**Aim**. In the guide on citing sources, what is given as a good example of common knowledge?

begin Extract to read

Know what and why to cite

What:

  1. Statistics, facts, figures, ideas and information that is not characterized as common knowledge should be cited.
  2. Any exact language needs to be in quotations and cited, and ideas and/or theories that are not your own also need to be cited.
  3. If you are unsure, play it safe and cite it.  Understand when to use quotes and how to paraphrase.

Why:

  1. It gives credit to the person who created the idea.  Failure to properly cite your source could be construed as plagiarism, and you could get yourself in a lot of trouble.
  2. It provides your readers with the information they need to locate and evaluate the sources you used for themselves.  

Avoid plagiarizing

Tips:

  1. Cite everything that isn't "common knowledge," which is best defined as a fact known by the general public. A good example of common knowledge would be that George Washington was the first President of the United States.

end Extract to read
begin Dataset content

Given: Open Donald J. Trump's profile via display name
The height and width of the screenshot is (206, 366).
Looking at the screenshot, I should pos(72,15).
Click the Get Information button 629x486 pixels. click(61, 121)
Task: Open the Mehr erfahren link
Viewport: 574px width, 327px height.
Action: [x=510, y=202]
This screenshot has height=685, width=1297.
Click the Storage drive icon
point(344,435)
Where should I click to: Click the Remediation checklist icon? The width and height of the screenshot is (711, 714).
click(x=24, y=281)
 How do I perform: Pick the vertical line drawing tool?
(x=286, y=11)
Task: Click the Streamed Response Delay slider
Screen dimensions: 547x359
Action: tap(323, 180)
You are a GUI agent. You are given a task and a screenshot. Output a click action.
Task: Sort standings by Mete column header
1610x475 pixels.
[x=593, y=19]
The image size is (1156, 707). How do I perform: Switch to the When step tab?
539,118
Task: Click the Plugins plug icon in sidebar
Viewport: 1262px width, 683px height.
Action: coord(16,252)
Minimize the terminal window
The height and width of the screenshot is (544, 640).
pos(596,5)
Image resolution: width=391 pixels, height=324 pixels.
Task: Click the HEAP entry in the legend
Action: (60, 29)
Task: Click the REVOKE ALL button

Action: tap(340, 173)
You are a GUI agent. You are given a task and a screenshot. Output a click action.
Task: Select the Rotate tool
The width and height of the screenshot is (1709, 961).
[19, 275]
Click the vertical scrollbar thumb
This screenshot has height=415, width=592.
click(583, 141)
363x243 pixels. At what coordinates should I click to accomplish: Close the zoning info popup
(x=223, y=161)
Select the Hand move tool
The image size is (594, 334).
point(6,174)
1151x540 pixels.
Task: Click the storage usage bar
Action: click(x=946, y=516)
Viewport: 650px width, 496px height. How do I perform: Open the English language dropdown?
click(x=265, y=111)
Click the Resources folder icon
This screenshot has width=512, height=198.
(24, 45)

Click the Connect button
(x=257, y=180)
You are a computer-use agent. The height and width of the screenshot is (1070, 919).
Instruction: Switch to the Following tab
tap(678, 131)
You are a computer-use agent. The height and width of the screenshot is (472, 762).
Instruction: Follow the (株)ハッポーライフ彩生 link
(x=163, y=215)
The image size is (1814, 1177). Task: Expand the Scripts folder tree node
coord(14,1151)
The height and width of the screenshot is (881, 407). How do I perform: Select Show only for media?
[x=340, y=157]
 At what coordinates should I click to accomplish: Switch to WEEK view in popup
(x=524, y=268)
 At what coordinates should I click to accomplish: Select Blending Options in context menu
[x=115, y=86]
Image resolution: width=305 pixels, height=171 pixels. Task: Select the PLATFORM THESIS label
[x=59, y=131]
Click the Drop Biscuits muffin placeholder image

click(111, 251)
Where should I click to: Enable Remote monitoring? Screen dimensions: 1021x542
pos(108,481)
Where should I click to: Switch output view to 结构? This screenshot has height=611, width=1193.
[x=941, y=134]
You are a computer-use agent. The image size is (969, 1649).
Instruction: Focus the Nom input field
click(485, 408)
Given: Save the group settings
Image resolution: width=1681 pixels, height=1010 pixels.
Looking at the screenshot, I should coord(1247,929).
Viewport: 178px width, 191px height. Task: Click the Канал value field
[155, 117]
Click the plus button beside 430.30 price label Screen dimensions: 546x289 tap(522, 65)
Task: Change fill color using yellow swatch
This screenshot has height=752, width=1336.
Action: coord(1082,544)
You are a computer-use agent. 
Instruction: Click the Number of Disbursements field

end Dataset content

**Solution to the exercise**. That George Washington was the first President of the United States.